Longtao Huang
Publications
ICON: Indirect Prompt Injection Defense for Agents based on Inference-Time Correction
Large Language Model (LLM) agents are susceptible to Indirect Prompt Injection (IPI) attacks, where malicious instructions in retrieved content hijack the agent's execution. Existing defenses typically rely on strict filtering or refusal mechanisms, which suffer from a critical limitation: over-refusal, prematurely terminating valid agentic workflows. We propose ICON, a probing-to-mitigation framework that neutralizes attacks while preserving task continuity. Our key insight is that IPI attacks leave distinct over-focusing signatures in the latent space. We introduce a Latent Space Trace Prober to detect attacks based on high intensity scores. Subsequently, a Mitigating Rectifier performs surgical attention steering that selectively manipulate adversarial query key dependencies while amplifying task relevant elements to restore the LLM's functional trajectory. Extensive evaluations on multiple backbones show that ICON achieves a competitive 0.4% ASR, matching commercial grade detectors, while yielding a over 50% task utility gain. Furthermore, ICON demonstrates robust Out of Distribution(OOD) generalization and extends effectively to multi-modal agents, establishing a superior balance between security and efficiency.

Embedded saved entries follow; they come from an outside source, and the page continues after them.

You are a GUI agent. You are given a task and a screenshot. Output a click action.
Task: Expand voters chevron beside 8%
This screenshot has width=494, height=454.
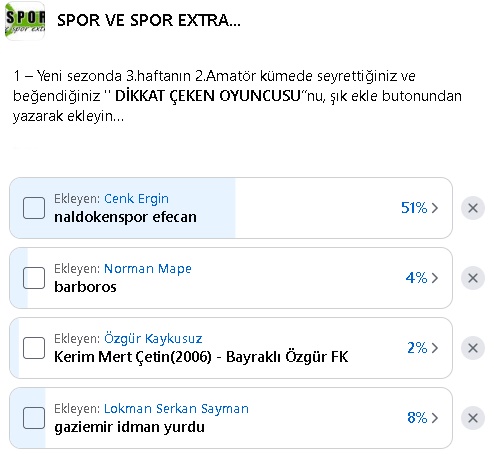tap(435, 418)
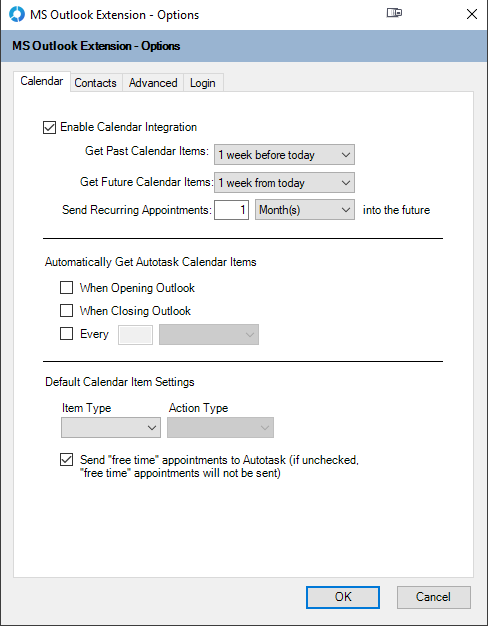Image resolution: width=488 pixels, height=626 pixels.
Task: Uncheck Send free time appointments option
Action: point(66,460)
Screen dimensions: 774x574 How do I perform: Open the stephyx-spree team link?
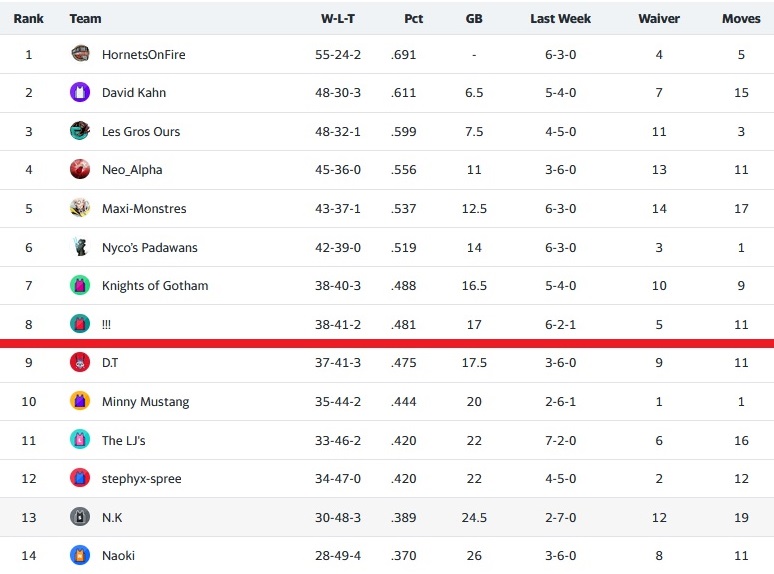click(142, 479)
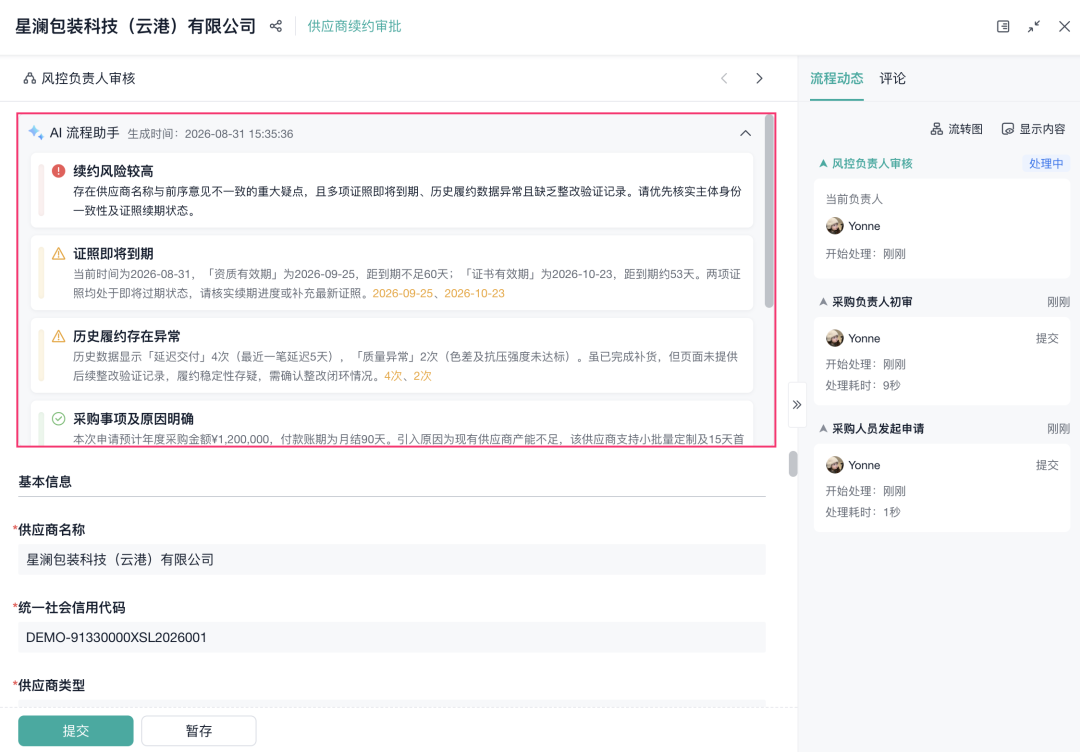Viewport: 1080px width, 752px height.
Task: Click the share icon beside company title
Action: coord(276,26)
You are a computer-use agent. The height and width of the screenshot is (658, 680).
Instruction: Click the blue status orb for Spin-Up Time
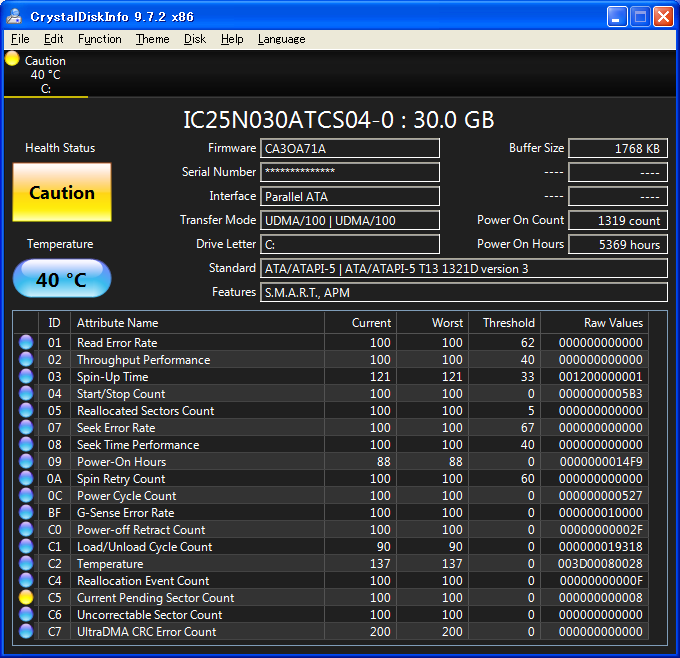pos(26,377)
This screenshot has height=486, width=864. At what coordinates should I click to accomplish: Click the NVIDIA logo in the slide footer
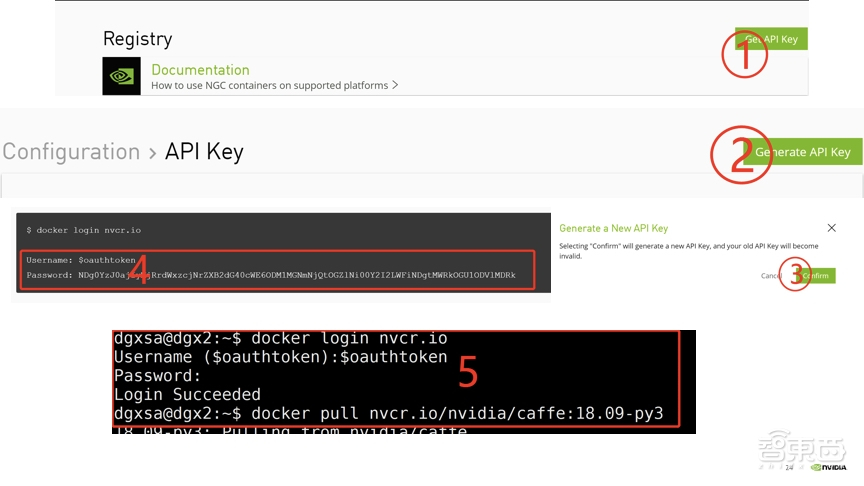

Uncertainty-Aware Gradient Signal-to-Noise Data Selection for Instruction Tuning
Instruction tuning is a standard paradigm for adapting large language models (LLMs), but modern instruction datasets are large, noisy, and redundant, making full-data fine-tuning costly and often unnecessary. Existing data selection methods either build expensive gradient datastores or assign static scores from a weak proxy, largely ignoring evolving uncertainty, and thus missing a key source of LLM interpretability. We propose GRADFILTERING, an objective-agnostic, uncertainty-aware data selection framework that utilizes a small GPT-2 proxy with a LoRA ensemble and aggregates per-example gradients into a Gradient Signal-to-Noise Ratio (G-SNR) utility. Our method matches or surpasses random subsets and strong baselines in most LLM-as-a-judge evaluations as well as in human assessment. Moreover, GRADFILTERING-selected subsets converge faster than competitive filters under the same compute budget, reflecting the benefit of uncertainty-aware scoring.